The town of K. had a total of two Lenins. This was probably because the half-a-dozen sanatoriums (even more, if you count the buildings of the individual blocs) had so many vacationers from the wide expanse of the Soviet Union that, if they all decided simultaneously to go see Vladimir Ilyich, there wouldn’t be enough room for them all in front of a single monument. The reserve Lenin was only three-hundred-meters away from the slightly taller, main Lenin. In addition, the reserve Lenin, as it was of lesser importance, had probably been made of poorer-quality material, because it began to decay in the 1980s. Instead of repairing the monument, somebody built a wooden box around it. After a while, perplexing anti-Soviet rumours began to circulate that Lenin wasn’t in the box at all! That’s why the pedestal and the box disappeared completely one fine evening. The main Lenin didn’t last much longer. When Latvia passed the declaration of independence, the monument was cleared away at the first available opportunity.
But the most intriguing K. legend about monuments concerns the statue of Stalin. I’ve heard from several people that, in 1956, when Khrushchev unmasked the “exaggerations” engendered by Stalin’s cult of personality, the statue of Stalin, erected after the war, was dismantled and transported three-kilometres away to Melnezers Lake.

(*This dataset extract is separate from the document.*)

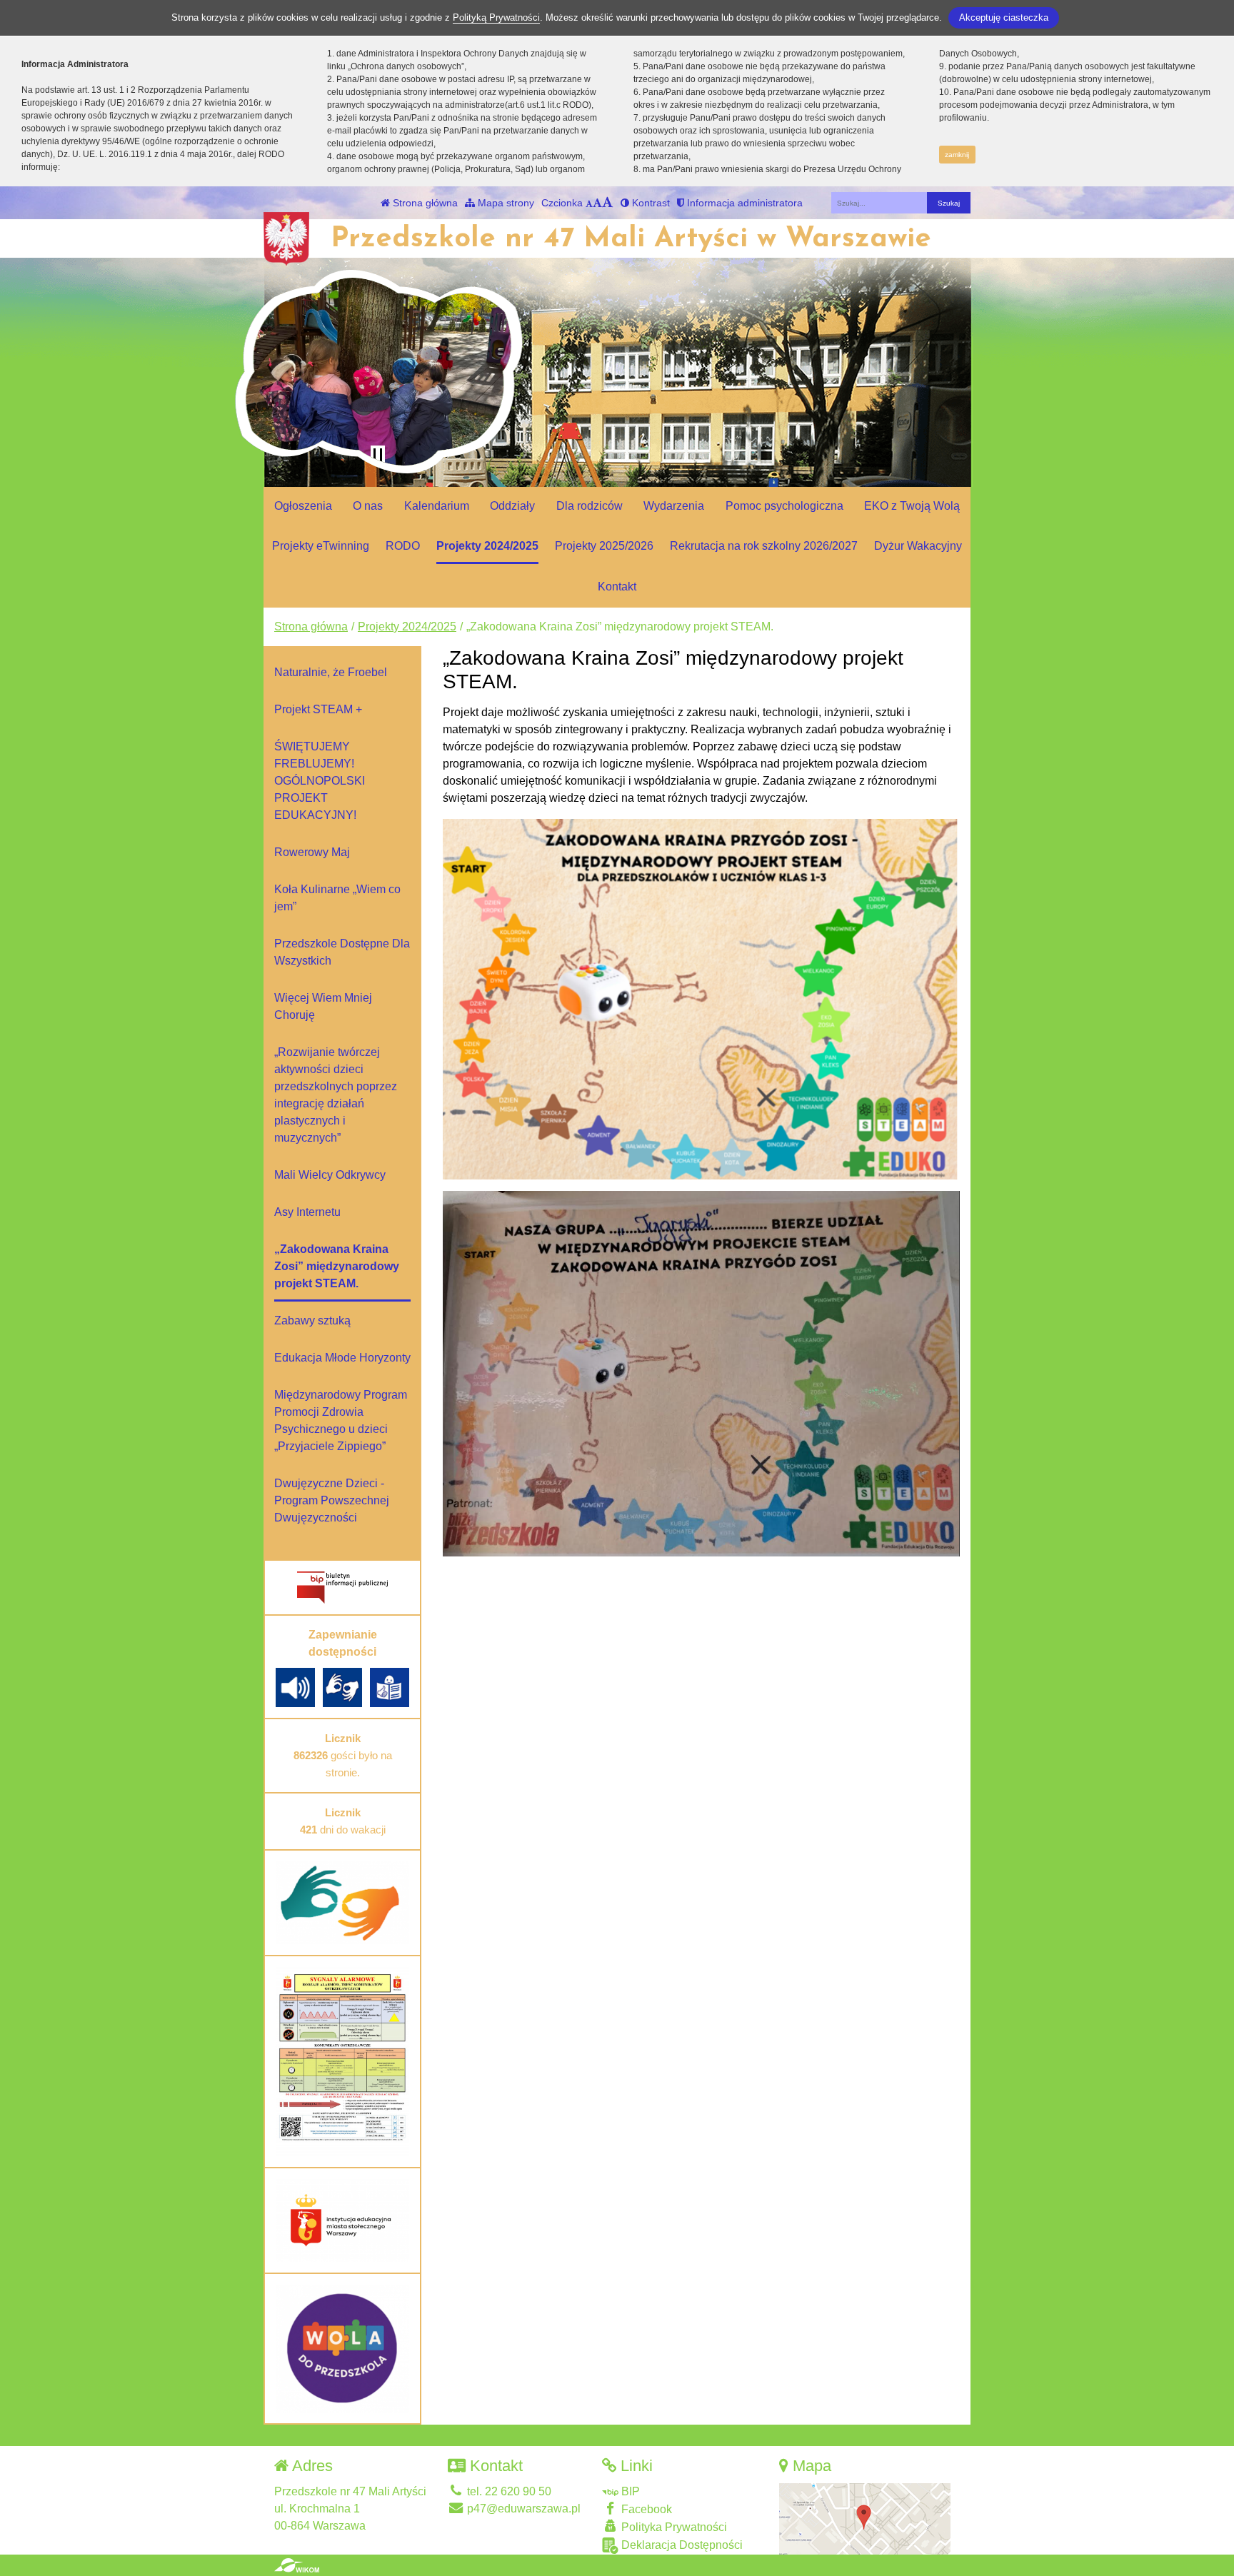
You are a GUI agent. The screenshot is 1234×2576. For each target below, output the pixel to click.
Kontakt (617, 586)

There, the monument was floated out to the middle of the lake and sunk. It’s not clear how this was possible, because there were neither ships nor rafts in the tiny lake, and I doubt whether anyone would transport pontoons dozens of kilometres only to sink something a little more majestically. Yet I’ve heard from these same folks that, for a long time after this, many people swimming in the lake had supposedly been able to feel Stalin’s head with their feet, and had even succeeded in standing atop the sunken statue. To be honest, I’ve never met anyone who had actually done this himself. But perhaps as the publicly available underwater-locating devices become more advanced, some enthusiast will furnish us with an unexpected surprise. In subsequent years, Stalin’s place was occupied by the main Lenin.
That’s basically what I wanted to tell the residents of P., and anyone else, about the first thing that comes to mind when comparing P. with K. The fates of both cities have been very different in recent years, but P. definitely has its share of legends too, which aren’t written in the history books and which the tour guides don’t talk about. Perhaps some of them are very similar. Because if you pick up a globe, you’ll find that we are right next one another.